Friday, July 20, 2007

Birth Control, Chinese Style

I was surprised to learn that many of the kids we met in YX are the youngest in large broods. One girl has 3 elder sisters and 1 younger brother; another has an elder brother. One boy has 4 elder sisters and one younger brother; another has 5 elder brothers and sisters. As far as I know, only one of the boys in our group is an only son. Apparently, enforcement of the one-child policy in the countryside here was looser until about 20 years ago.

By the way, did you noticed that there is no hoop on the basketball board?

One of the girls told us that her father, headmaster of a village school, was denied a promotion to a city school because he had more than one child. Later we found a notice board with detailed relevant regulations on birth control. For example, item 4 in the picture says that violators will be denied promotions and awards for 3 years. Item 2 says newlyweds must apply for a permit to have a child. Item 3 says failure to follow instructions on birth control will be penalized by 500 to 1000 dollars.

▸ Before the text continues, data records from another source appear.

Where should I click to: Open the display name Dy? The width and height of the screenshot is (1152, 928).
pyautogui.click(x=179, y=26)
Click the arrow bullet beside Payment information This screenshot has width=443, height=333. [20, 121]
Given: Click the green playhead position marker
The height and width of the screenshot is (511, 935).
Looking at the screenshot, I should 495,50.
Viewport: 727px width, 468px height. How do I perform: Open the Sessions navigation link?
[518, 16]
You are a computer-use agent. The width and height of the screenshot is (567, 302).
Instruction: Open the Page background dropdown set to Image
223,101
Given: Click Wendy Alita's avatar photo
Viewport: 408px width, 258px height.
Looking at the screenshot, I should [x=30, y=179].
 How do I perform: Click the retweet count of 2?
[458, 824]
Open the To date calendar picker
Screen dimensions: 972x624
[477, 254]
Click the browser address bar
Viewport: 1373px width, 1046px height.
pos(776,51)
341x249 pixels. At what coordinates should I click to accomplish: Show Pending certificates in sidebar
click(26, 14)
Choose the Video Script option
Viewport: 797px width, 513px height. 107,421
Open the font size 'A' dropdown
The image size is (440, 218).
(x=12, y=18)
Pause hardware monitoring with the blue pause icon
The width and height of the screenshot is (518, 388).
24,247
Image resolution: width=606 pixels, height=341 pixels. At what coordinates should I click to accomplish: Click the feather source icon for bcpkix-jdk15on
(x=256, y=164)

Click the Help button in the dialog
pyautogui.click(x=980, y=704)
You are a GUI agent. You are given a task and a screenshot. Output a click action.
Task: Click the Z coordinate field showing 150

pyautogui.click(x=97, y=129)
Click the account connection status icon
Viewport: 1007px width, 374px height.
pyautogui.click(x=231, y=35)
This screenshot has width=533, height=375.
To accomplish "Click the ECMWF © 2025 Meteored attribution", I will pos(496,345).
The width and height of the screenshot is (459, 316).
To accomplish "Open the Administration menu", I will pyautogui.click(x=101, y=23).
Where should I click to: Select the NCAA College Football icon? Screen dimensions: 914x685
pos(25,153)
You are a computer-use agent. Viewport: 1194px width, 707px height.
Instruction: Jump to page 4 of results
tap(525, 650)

Note the report box on birth control violations at the lower left. It is serious business.

Because of the common practice of having another and yet another child until a boy is produced, a typical farmer’s family has 1 to 2 to 3 girls and then a young son. Hence there tends to be more girls than boys overall. So some people are saying that the apparent shortage of females in China is an illusion – they are just hidden in the countryside.

However, in the YX school there are many more boys than girls. That may be the result of another phenomenon: that the boys have the priority when it comes to school attendance.